Timeline

1915-1917    The longest game in the history of the Southern Association went 23 innings and ended in a 2-2 tie when the Lookouts hosted the Atlanta Crackers at Engel Stadium. Umpire "Steamboat" Johnson called the game on account of darkness.
 
Jun 13, 1919    Norman Arthur "Kid" Elberfeld managed the Chattanooga Lookouts after many years in the Major Leagues. Elberfeld was given the nickname "The Tabasco Kid" because of his fiery temper. Elberfeld was known for his ferocious verbal and sometimes physical assaults on umpires.
 
1926    18 year old Satchel Paige made his professional debut at Andrews Field, future site of Engel Stadium, playing for the Negro League team, the Chattanooga White Sox. In April shortly after his arrival Paige recorded nine strikeouts over six innings against the Atlanta Black Crackers.
 
1929    Joe Engel comes to Chattanooga with cash in hand from Washington Senators owner Clark Griffith to buy the Lookouts from Sammy Strang Nicklin and replace Andrews Field with a 12,000 seat, $150,000 modern ballpark.
 
1930    As the stadium is nearing completion, Joe Engel opens his doors and feeds 11,000 Chattanoogans affected by the Great Depression.
 
Mar 23, 1930    Lookouts play the parent club Washington Senators in the first ever exhibition game at Engel Stadium; 2,500 people attended.
 
Apr 10, 1930    The Lookouts play an exhibition game against Babe Ruth, Lou Gehrig and the rest of the New York Yankees.
 
April 15, 1930    The Lookouts opened the regular season against the Atlanta Crackers as 16,000 excited fans witnessed the first official game in one of the grand baseball parks in the nation. The Lookouts rallied with three in the home half of the ninth to beat the Crackers, 6-5.
 
1931    Joe Engel sells shortstop Johnny Jones for a 25-pound turkey, saying, "The turkey was having a better year." A turkey sandwich named for Jones was sold at the stadium for years following.
 
Apr 2, 1931    Jackie Mitchell, a 17-year old girl, made national headlines by striking out Babe Ruth and Lou Gehrig before walking Tony Lazzeri in an exhibition against the New York Yankees at Engel Stadium.
 
1932    As the Southern Association champion, the Lookouts won the Dixie Series Championship over Beaumont of the Texas league with a 7-3 decision. It was Chattanooga’s only appearance in this classic, giving them a perfect 1-1 championship record.
 
1935    Lights are installed at Engel Stadium.
 
May 2, 1936    26,639 fans, the largest in Engel Stadium history, cram into the stadium for a chance to win a house. Engel froze the baseballs so fans along the outfield wall would not be hit.

** WORK INSTRUCTIONS **
A - Rewrite the 1929 entry of the Engel Stadium timeline, beginning "Joe Engel comes to Chattanooga," as a short bulleted list that keeps its main facts.
B - In the Engel Stadium timeline, how many people attended the first exhibition game at Engel Stadium on March 23, 1930?
The lines after this timeline are separate material.

** DATA EXCERPT **
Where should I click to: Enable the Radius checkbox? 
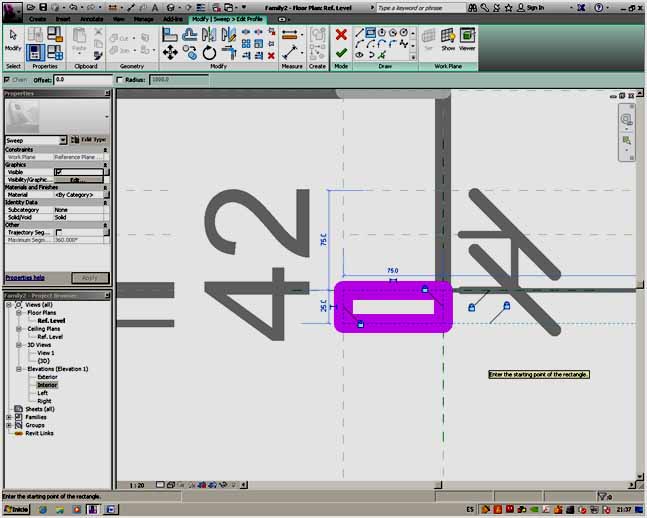tap(121, 79)
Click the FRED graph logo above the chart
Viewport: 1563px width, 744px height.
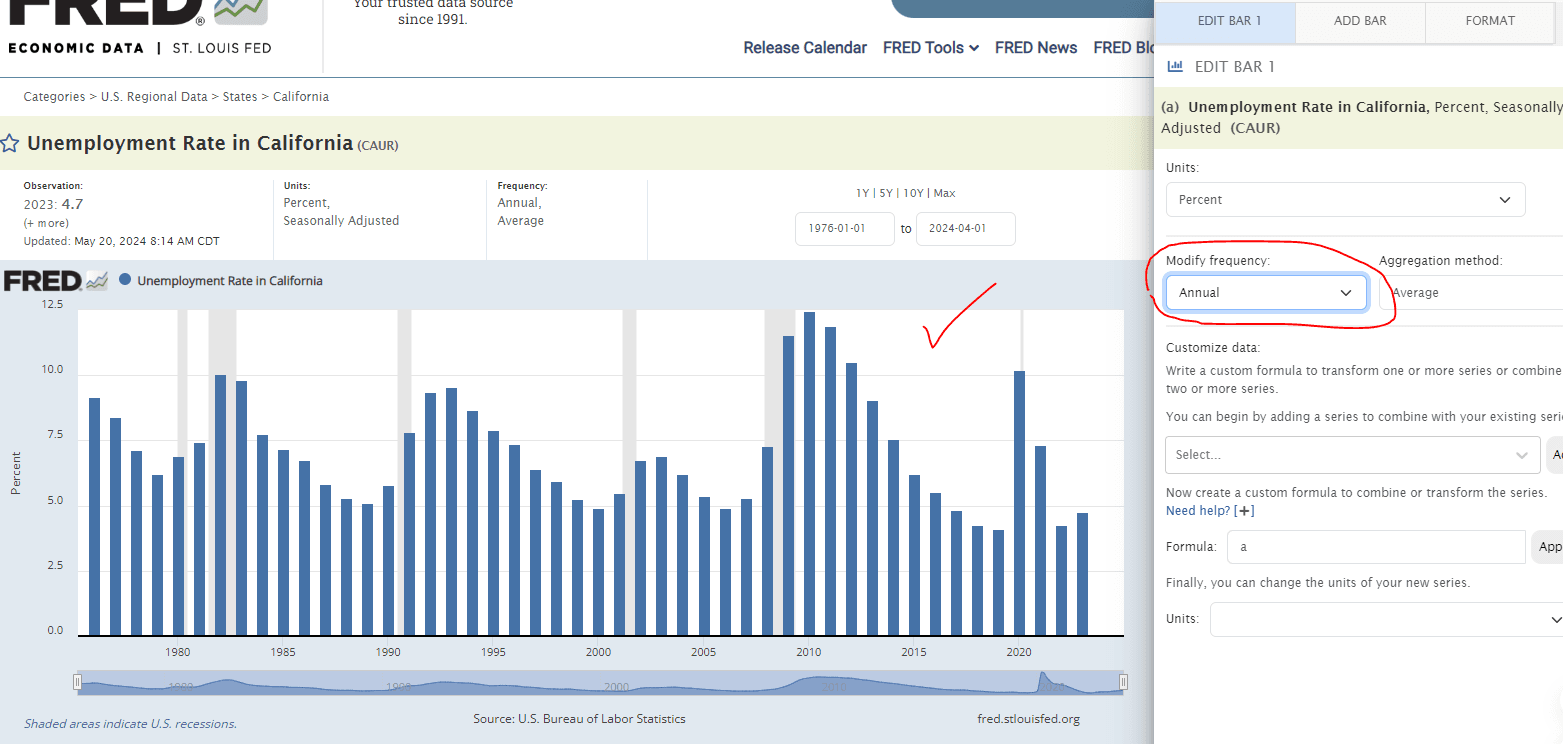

** PROBLEM SOLUTIONS **
A -
- Joe Engel came to Chattanooga in 1929.
- He brought cash from Washington Senators owner Clark Griffith.
- He used it to buy the Lookouts from Sammy Strang Nicklin.
- He planned to replace Andrews Field with a modern ballpark.
- The new park would seat 12,000 and cost $150,000.

B - 2,500 people attended.